Fig. 6.

Presence of the MR on DCs impairs cytotoxicity of activated T cells in vivo. (A) The wt or MR^−/− BM-DCs were transduced with Ad-LOGs and injected into wild-type mice. After 6 d, CTLA-4 expression was monitored on SIINFEKL/Kb dextramer⁺ CD8⁺ and SIINFEKL/Kb dextramer⁻ splenic CD8⁺ T cells. The graphs depict statistical analysis (mean ± SEM) of four biological replicates. (B) Wild-type or MR^−/− BM-DCs were transduced with Ad-LOGs and injected into wild-type mice. After 5 d, mice were challenged with target (CFSE^high) and nontarget (CFSE^low) cells. After 4 h, their ratio was determined by flow cytometry.
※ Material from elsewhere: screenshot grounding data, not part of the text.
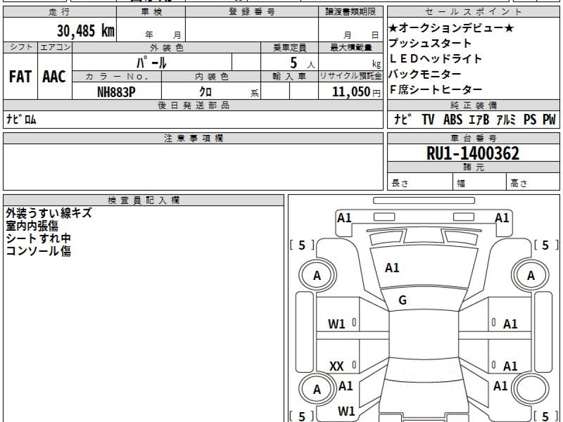Viewport: 563px width, 422px height.
Task: Click the G mark on the windshield
Action: click(x=402, y=301)
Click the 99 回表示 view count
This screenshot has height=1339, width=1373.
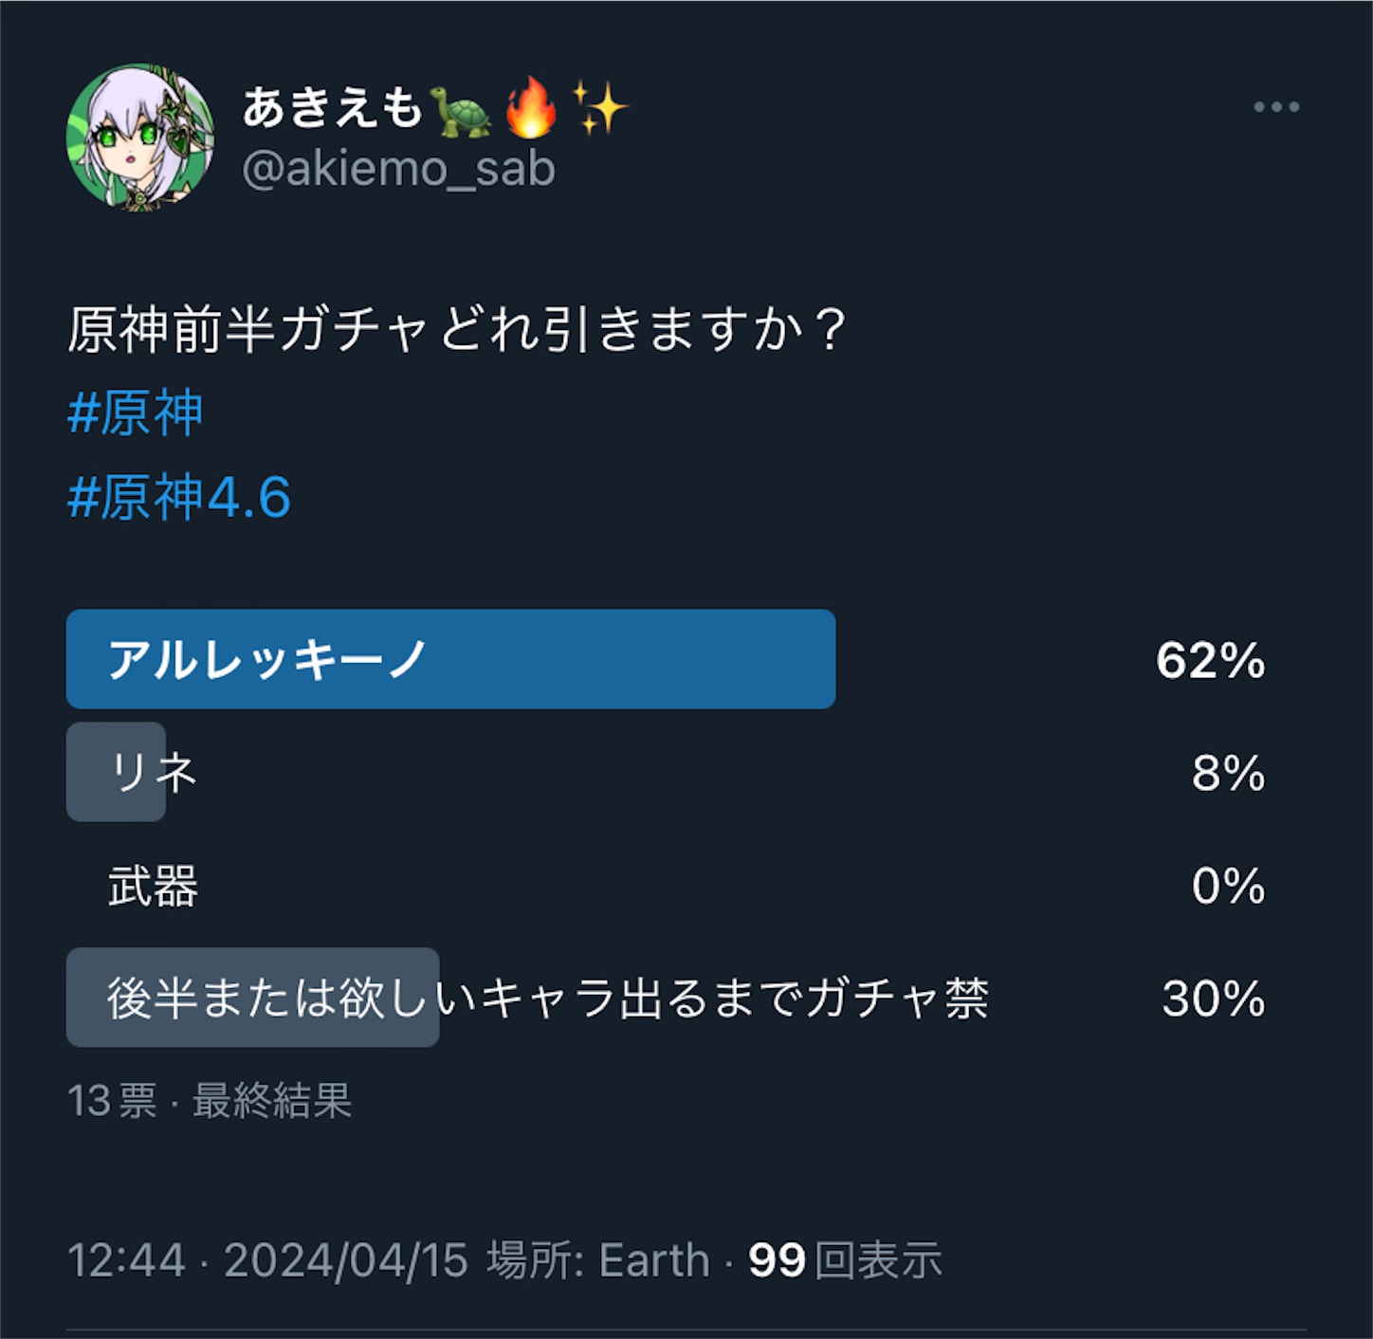(842, 1259)
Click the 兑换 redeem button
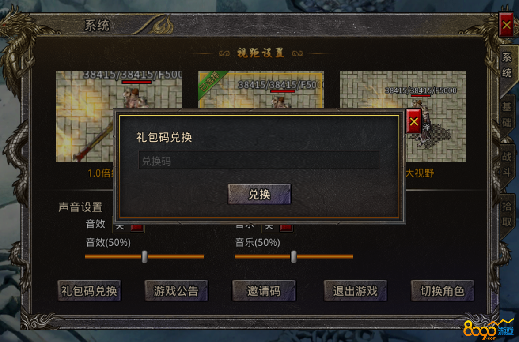The image size is (519, 342). (x=259, y=194)
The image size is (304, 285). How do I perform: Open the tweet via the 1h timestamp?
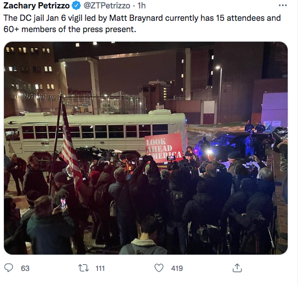tap(141, 6)
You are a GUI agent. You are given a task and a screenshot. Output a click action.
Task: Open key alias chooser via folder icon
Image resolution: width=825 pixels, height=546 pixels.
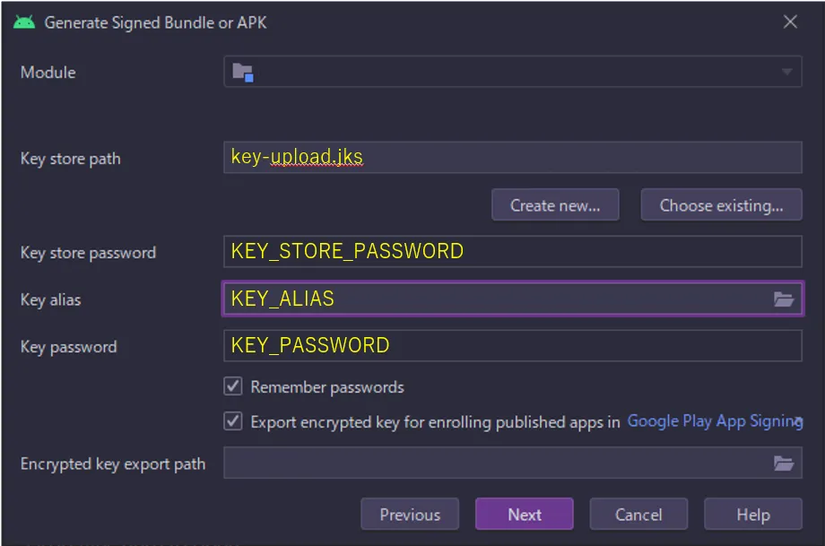[784, 299]
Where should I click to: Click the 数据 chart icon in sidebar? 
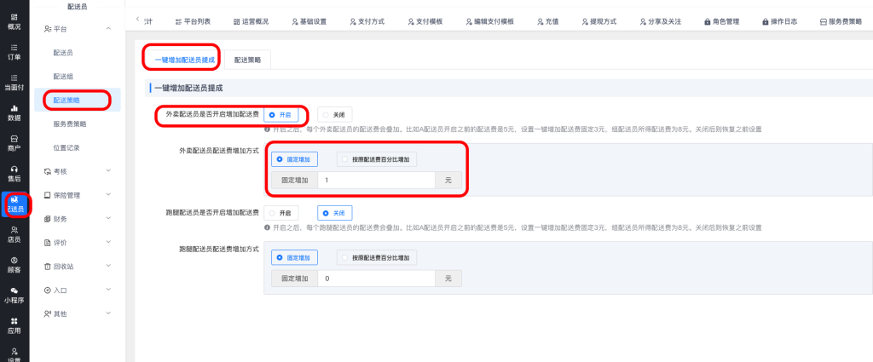click(x=14, y=112)
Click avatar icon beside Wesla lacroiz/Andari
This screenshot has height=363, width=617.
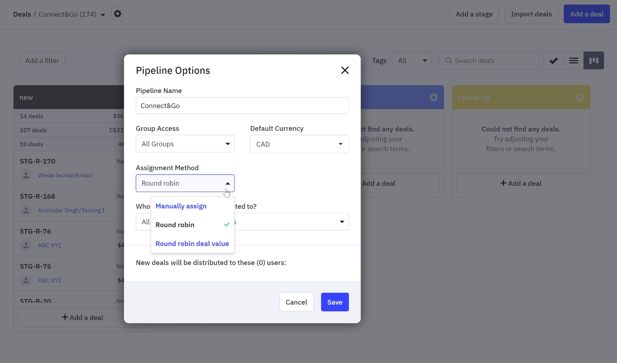(x=26, y=175)
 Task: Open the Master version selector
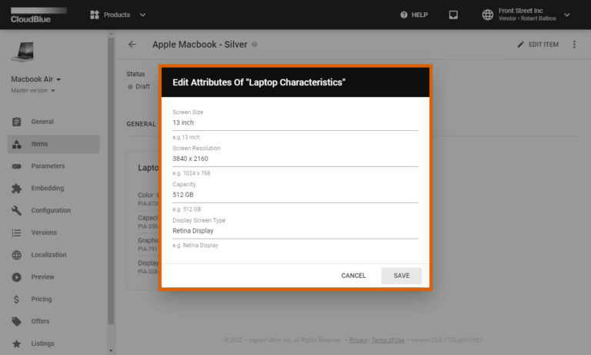[33, 91]
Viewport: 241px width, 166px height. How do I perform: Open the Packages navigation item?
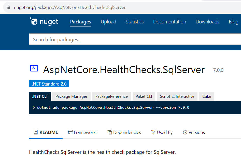pyautogui.click(x=81, y=22)
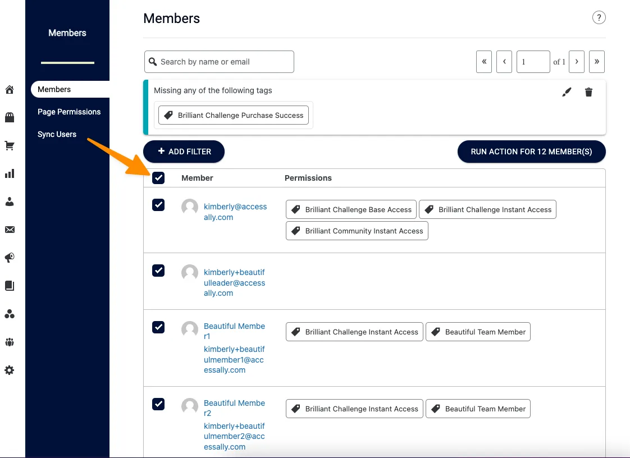Edit the filter with the pencil icon

tap(567, 92)
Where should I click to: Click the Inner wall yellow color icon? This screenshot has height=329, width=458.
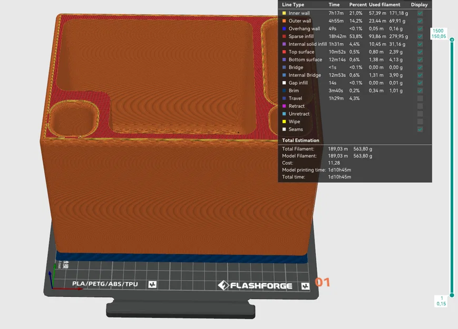click(x=283, y=13)
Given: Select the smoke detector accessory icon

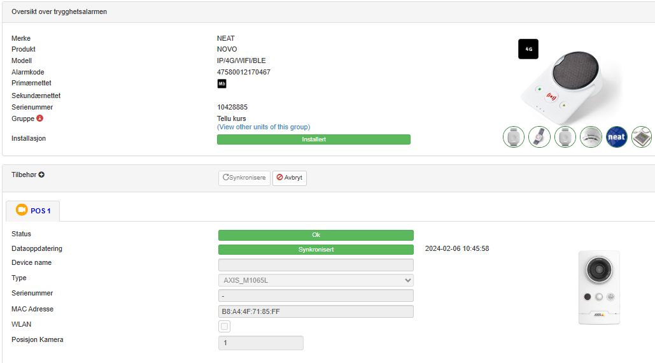Looking at the screenshot, I should [x=591, y=137].
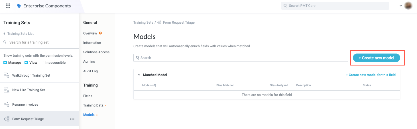417x129 pixels.
Task: Click the user profile avatar
Action: tap(408, 6)
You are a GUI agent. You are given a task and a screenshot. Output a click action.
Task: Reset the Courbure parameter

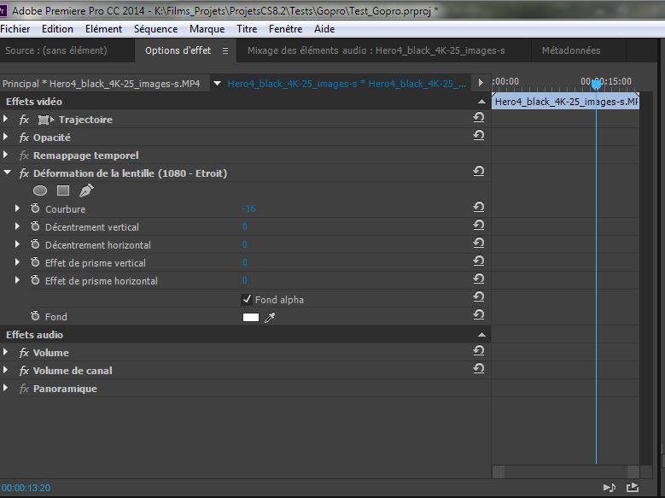tap(479, 208)
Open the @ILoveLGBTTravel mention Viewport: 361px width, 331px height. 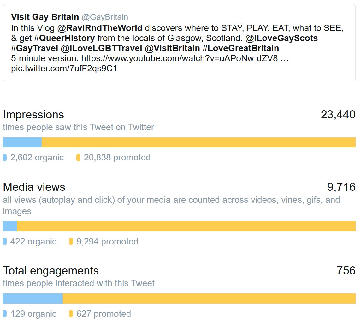click(x=102, y=48)
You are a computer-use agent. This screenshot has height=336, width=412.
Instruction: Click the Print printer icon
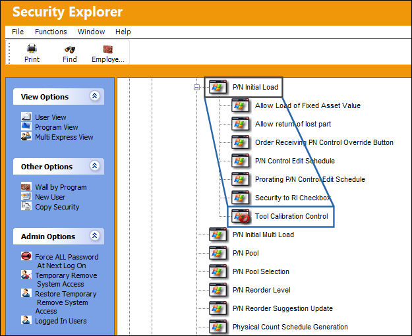(x=32, y=49)
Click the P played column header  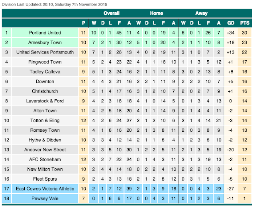(x=83, y=23)
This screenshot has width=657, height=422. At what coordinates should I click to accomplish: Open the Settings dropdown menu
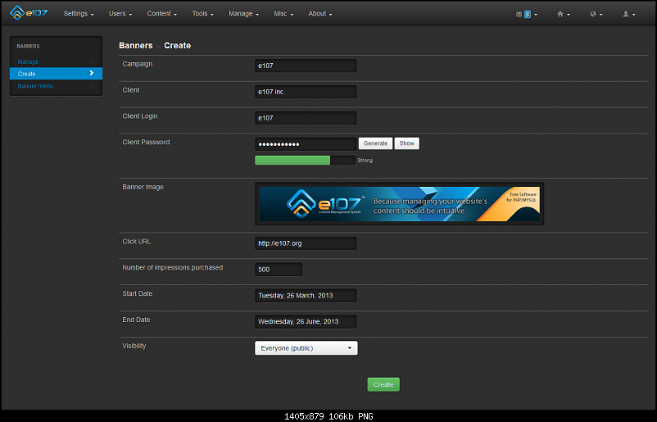pyautogui.click(x=78, y=14)
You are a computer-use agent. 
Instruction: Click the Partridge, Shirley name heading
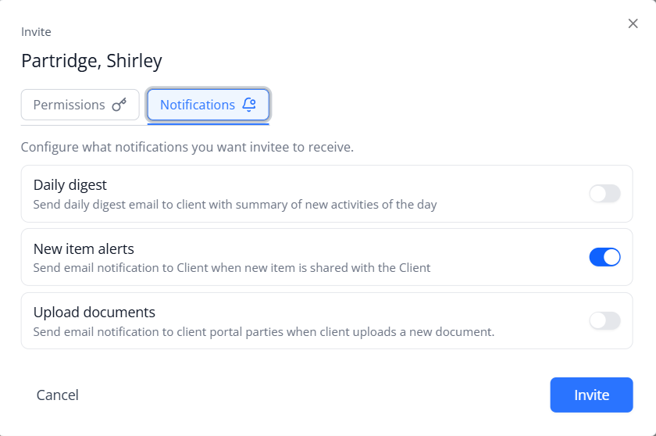click(91, 61)
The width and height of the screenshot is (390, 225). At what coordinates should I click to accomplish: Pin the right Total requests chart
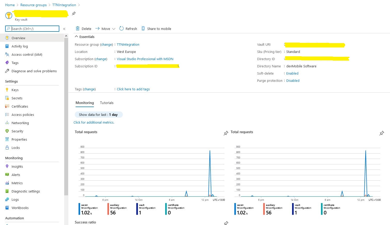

Untransduced DCs were used as controls. (C) Combined statistical analysis (mean ± SEM) of B from two independent experiments with n = 7. (D) MR expression in DCs from the liver of wild-type or MR⁻/⁻ mice. (E) GFP expression in DCs from the liver of wild-type mice infected with 10⁷ pfu of Ad-LOGs. (F) GFP expression in the liver from wild-type mice infected with 10⁷ or 10⁹ pfu of Ad-LOGs. (Scale bars: 30 μm.) (G) Proliferation of CFSE-labeled OT-I cells after incubation with sorted CD11c⁺ cells from the liver of mice infected with Ad-LOGs or control virus (Ad-LG). (H) The wt or MR⁻/⁻ mice were injected i.v. with 10⁷ pfu of Ad-LOGs. Total luciferase activity was determined after i.p. injection of 50 mM luciferin. The graph shows combined statistical analysis (mean ± SEM) from two independent experiments with n = 11. Rel., relative.